Studio on Fuxing Road 复兴路上工作室
- Headquarters: Beijing, China
- Owner: Chinese Communist Party

= Studio on Fuxing Road =

Chinese film studio

Studio on Fuxing Road (复兴路上工作室), also known as Fuxing Road Studio, is a Chinese film studio that produces online videos focused on political, economic and diplomatic issues related to China and the Chinese Communist Party (CCP) leadership. Since its emergence in October 2013, the studio's short films have accumulated millions of views on Chinese video-streaming websites, and are regarded by many viewers as pro-government.

The studio has released about a dozen videos to date, covering topics ranging from General Secretary of the Chinese Communist Party Xi Jinping’s diplomatic travels, the CCP and its policies, and China’s economy. Its first video, titled “How Leaders are Made," appeared in October 2013 and uses computer animation to compare how China, the U.S. and the U.K. select their political leaders. It received more than a million views in less than three days.

Most of the studio's videos are released on Chinese video-streaming website Youku, though some have also been published on YouTube. China's government-run Xinhua News Agency published some of the videos on YouTube and Twitter.

Public information on the studio's background is sparse, though domestic and foreign media have speculated that it has ties to the Chinese government. The studio has no known website or address, while its members have declined to identify themselves in Chinese media interviews. According to media reports, the studio's name likely refers to Fuxing Road in Beijing, which can be translated as “Rejuvenation Road or “Renaissance Road,” and alludes to Xi Jinping's slogan calling for the rejuvenation of the Chinese nation. Many of China's propaganda agencies are located along Fuxing Road.

In a November 2015 interview with the People’s Daily, the newspaper of the Central Committee of the Chinese Communist Party, unnamed studio members said they are young professionals based on Fuxing Road, with backgrounds spanning broadcast media, international politics and philosophy, and interacted with foreigners in the course of their work.

In May 2016, The Wall Street Journal reported that Studio on Fuxing Road is part of the International Department of the Chinese Communist Party, which handles the CCP's foreign relations and public diplomacy, and is based on Fuxing Road in Beijing. The Wall Street Journal reported that the International Department's Information Bureau wields editorial control over the studio, which selects themes for its videos and hires external contractors to help produce them.

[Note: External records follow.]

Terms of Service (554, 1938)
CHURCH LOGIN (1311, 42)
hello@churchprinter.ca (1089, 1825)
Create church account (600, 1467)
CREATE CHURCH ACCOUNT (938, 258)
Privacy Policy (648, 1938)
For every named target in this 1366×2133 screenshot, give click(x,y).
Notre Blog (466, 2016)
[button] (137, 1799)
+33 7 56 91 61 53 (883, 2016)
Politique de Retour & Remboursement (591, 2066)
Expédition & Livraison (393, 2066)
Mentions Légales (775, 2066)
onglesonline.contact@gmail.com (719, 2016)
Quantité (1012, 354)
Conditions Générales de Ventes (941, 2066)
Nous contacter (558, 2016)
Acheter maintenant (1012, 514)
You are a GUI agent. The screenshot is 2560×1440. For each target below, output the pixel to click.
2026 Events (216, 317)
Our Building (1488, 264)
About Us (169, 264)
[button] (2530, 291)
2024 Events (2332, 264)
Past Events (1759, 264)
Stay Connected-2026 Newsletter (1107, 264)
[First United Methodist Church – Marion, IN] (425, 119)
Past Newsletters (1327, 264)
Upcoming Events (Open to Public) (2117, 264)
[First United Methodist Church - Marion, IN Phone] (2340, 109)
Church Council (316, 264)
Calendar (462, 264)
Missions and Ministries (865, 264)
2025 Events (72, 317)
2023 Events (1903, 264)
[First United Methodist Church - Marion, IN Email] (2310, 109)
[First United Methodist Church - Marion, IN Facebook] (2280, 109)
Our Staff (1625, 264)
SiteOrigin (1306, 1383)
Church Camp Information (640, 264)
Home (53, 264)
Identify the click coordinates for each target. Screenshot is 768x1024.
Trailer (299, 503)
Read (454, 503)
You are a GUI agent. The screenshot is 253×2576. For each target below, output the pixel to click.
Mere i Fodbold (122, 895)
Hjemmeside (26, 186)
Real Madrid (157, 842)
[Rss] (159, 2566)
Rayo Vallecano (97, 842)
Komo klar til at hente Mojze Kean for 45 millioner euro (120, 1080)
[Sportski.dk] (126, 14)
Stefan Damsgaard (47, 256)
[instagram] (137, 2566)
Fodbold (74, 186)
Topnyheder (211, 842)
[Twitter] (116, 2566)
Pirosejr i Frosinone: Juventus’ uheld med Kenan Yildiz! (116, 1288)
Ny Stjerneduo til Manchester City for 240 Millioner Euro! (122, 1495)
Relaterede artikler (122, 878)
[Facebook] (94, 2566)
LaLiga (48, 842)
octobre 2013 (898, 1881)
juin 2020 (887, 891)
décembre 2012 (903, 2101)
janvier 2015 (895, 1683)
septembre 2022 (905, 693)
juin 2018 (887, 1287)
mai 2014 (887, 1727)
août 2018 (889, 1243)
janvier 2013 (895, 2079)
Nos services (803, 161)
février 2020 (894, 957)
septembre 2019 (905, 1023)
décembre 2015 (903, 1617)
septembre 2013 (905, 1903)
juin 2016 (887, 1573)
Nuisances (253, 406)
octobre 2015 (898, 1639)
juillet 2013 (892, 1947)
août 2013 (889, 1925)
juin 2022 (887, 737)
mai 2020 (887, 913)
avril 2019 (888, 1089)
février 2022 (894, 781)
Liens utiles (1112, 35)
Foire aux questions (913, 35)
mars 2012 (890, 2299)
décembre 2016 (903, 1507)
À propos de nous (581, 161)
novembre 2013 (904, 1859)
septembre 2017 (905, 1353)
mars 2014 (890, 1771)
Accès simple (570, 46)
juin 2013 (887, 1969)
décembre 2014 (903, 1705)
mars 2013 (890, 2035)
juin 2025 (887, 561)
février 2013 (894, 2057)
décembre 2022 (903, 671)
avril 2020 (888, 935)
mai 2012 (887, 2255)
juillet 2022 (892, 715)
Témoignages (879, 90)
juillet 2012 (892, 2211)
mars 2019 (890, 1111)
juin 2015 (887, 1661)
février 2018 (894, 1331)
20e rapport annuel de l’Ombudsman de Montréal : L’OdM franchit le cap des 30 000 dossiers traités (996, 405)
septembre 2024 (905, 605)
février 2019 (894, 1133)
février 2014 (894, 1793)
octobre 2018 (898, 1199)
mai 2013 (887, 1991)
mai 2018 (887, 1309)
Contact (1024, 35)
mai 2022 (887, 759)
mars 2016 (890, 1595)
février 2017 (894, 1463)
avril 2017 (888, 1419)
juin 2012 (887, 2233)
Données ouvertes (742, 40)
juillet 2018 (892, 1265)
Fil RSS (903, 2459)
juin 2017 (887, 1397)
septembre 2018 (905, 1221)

According to the Wall Street Journal, one of these contractors is China-i, a Beijing-based communications consultancy that produced two videos for Studio on Fuxing Road, which were themed on Xi Jinping's state visits to the U.S. and U.K. in September and October 2015 respectively. Yidu Media, a Chinese company, participated in the production of a Studio on Fuxing Road video on Xi Jinping's attendance at the 2015 Boao Forum for Asia in the southern Chinese province of Hainan, an Yidu executive told Chinese news outlet The Paper in an interview published in March 2015.